A suscitare le perplessità inserite in un provvedimento di sospensione, sarebbe stata la realizzazione di un dehor e di un bancone da 12 metri quadrati che non sarebbe stato riportato nel progetto iniziale. A due settimane circa dall'invio di una comunicazione relativa alla difformità dei lavori inviata via Pec e poi di un sopralluogo dei vigili, venerdì è stato consegnato ai titolari un verbale contenente tutte le osservazioni. «Abbiamo ricevuto le richieste», sottolinea il proprietario Carmine Romano, «i nostri tecnici questa mattina (ieri, per chi legge) hanno studiato quanto evidenziato dal Comune.
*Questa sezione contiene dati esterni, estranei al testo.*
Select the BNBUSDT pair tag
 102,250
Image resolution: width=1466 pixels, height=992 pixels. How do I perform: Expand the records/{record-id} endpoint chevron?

All'inizio della prossima settimana incontreranno i tecnici comunali, per confrontarsi e definire nel dettaglio quali saranno gli interventi da dover effettuare».
Secondo quanto ricostruito dal ristoratore le osservazioni riguarderebbero «le pannellature laterali dello stabilimento, le griglie del dehor e la posizione del bancone-bar. Poi ci sarebbero delle indicazioni legate al colore scelto a quanto sembra troppo scuro, ma questo è un aspetto opinabile su cui è necessario un confronto. Sicuramente vogliamo collaborare con il Comune, perché l'obiettivo è di riaprire il prima possibile e quindi di iniziare già dalla prossima settimana gli interventi che andremo a concordare». «Dopo tutto il periodo che è stato», continua Romano, «non possiamo permetterci di far saltare la stagione intera. Qui lavorano 20 famiglie. In queste settimane abbiamo dovuto annullare tantissime prenotazioni che avevamo già fissato per tutto il mese di giugno. Ora è importante ottenere una tempistica certa per poter ricominciare a lavorare».(m.pa.)